The upside is that I learned about JSON.NET and got a basic understanding of its use.

The date transformation is one of those esoteric things I will forget I’ve done and have to search on the web next time I find I need to use it…this could be years from now. And WebClient…that could come in handy but I don’t foresee a lot of use for the work I do.

Other than the long-overdue exposure to JSON.NET, it was a wasted afternoon.

6 Months Later, I Came Across a Better Way

What I hadn’t discovered was TweetSharp. Because the v1 Twitter API is now depracated, I have to use v1.1. But v1.1 requires EVERY CALL to be authenticated.

So I had to sign up for an application key (https://dev.twitter.com/apps).

Then I looked for some help with how to authenticate my app. The code was a nightmare. More learning curves.

Then I found TweetSharp.

Within 1/2 hr I had authentication set up and figured out how to get a users’s latest tweet. And the best part was TweetSharps Tweet class does the work of transforming the date to a DateTime for you. (Using JSON.NET and possibly code similar to mine. I get I can figure that out by looking at the code on github. 🙂 )

      var service = new TwitterService(_my_ConsumerKey_providedbytwitter, my_ConsumerSecret_providedbytwitter);       service.AuthenticateWith(my_Token_providedbytwitter,my_TokenSecret_providedbytwitter);       var user = service.GetUserProfileFor(
new GetUserProfileForOptions {ScreenName = "julielerman"});       var tweet = service.ListTweetsOnUserTimeline(
new ListTweetsOnUserTimelineOptions{ UserId = user.Id, Count = 1 }).FirstOrDefault();       DateTime thedate = tweet.CreatedDate;

So….for many, nothing new here.

A Lesson Bigger Than Just The Code

What’s more interesting to me than the actual solution is the process I went through. Getting that twitter date was just a made up scenario that I decided to pursue for my example. It stopped me in my tracks and I became consumed in solving it, not once but twice. First when I was building the course and second when I wanted to share *that* code and discovered the API no longer worked. It’s fun to learn new little things that don’t require you to read a whole book. So I now know enough to be dangerous about JSON.NET and about TweetSharp. However I’m well aware of my limitations.

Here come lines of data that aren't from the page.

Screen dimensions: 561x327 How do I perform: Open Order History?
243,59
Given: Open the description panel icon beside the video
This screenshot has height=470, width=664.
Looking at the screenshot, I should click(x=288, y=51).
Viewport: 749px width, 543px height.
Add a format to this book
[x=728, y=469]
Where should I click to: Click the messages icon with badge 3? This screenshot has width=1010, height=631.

It also interested me to consider how this process, repeated over the years, has resulted in my having a quiver filled with a slew of little bits of very useful, somewhat scattered, information. This is very different than learning a big topic, like testing or Entity Framework. However they are a starting point at which I can leverage the tool and make it work for me.

Which somehow ties back to my keynote at CodeStock this summer where I spoke about approaching big learning curves one small bit at a time. For example how I’m currently using and benefitting from pieces of Domain Driven Design even though I’m a long way from understanding or being expert at the *whole* thing. However my pursuit of DDD is hardly accidental! I’m working diligently to understand it and use it (and share what I’ve learned).

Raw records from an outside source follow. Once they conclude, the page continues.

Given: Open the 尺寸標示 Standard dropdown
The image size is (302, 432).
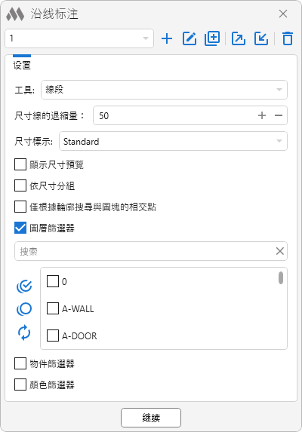Looking at the screenshot, I should (x=173, y=141).
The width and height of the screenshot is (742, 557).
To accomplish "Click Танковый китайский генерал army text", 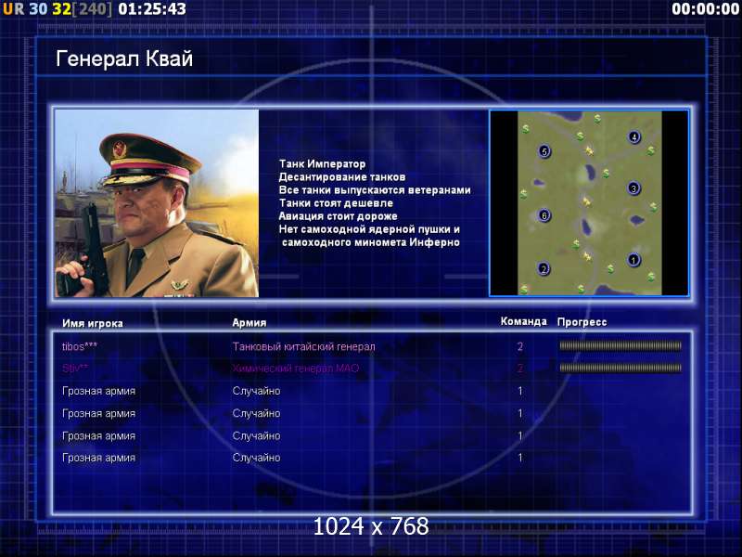I will (304, 346).
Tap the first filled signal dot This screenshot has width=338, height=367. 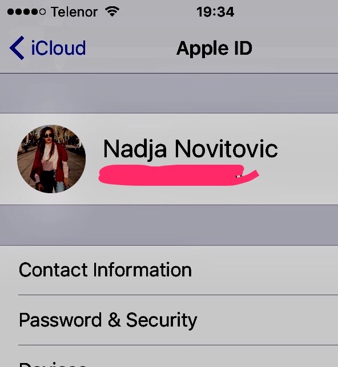pyautogui.click(x=10, y=12)
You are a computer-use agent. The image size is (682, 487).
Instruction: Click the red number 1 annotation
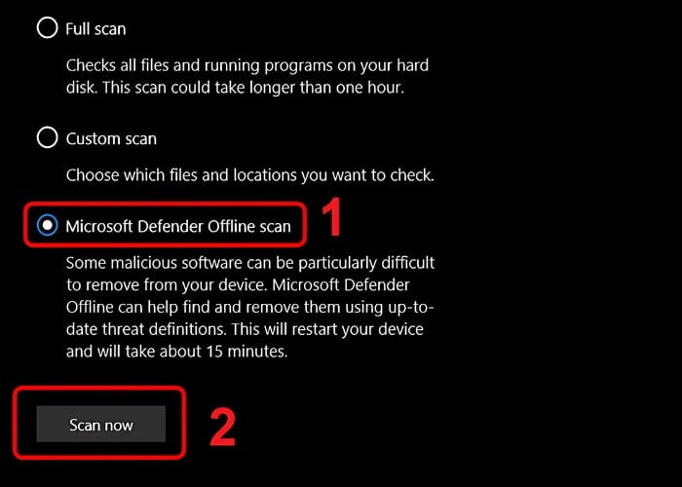pos(331,218)
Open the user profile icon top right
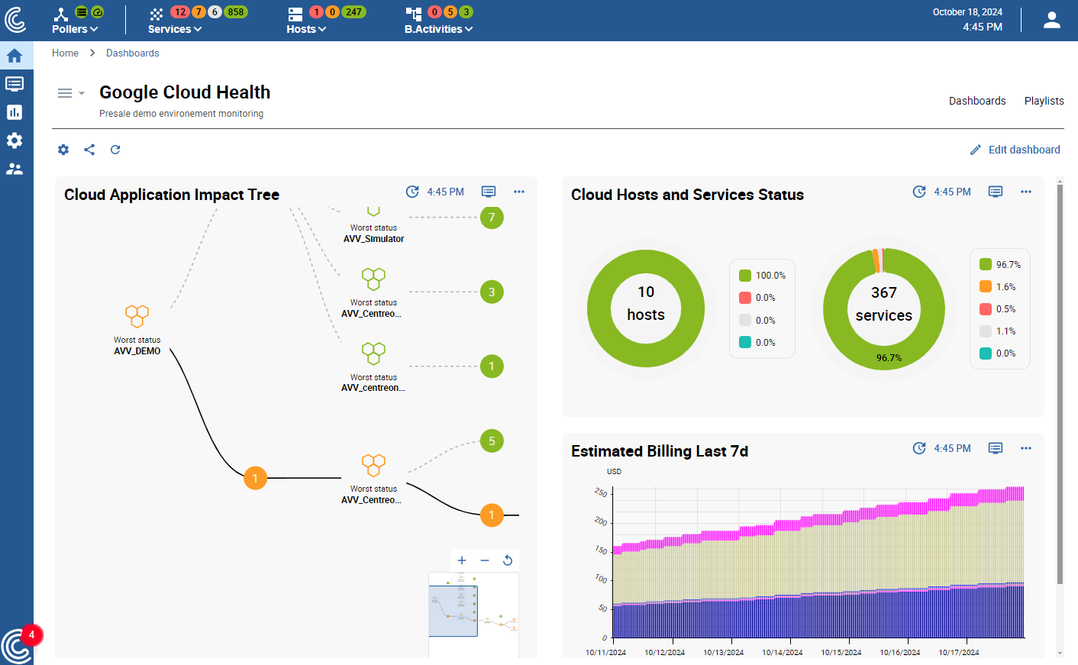This screenshot has height=665, width=1078. [x=1051, y=20]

I’m not sure if I’ve wrapped up with anything useful here but I got what I was thinking about out of my head so I can get back to wrestling with my next topic!

One thought on “Accidental Learning

  1. Hi Julie, the same thing happens to me sometimes. I’m studying the feature "A", and turns out, that I have to search for a bunch of other features or details about the feature "A" to resolve, just a little piece of my problem! Lol! I know how you fell.

    And thanks for sharing your experiences with us!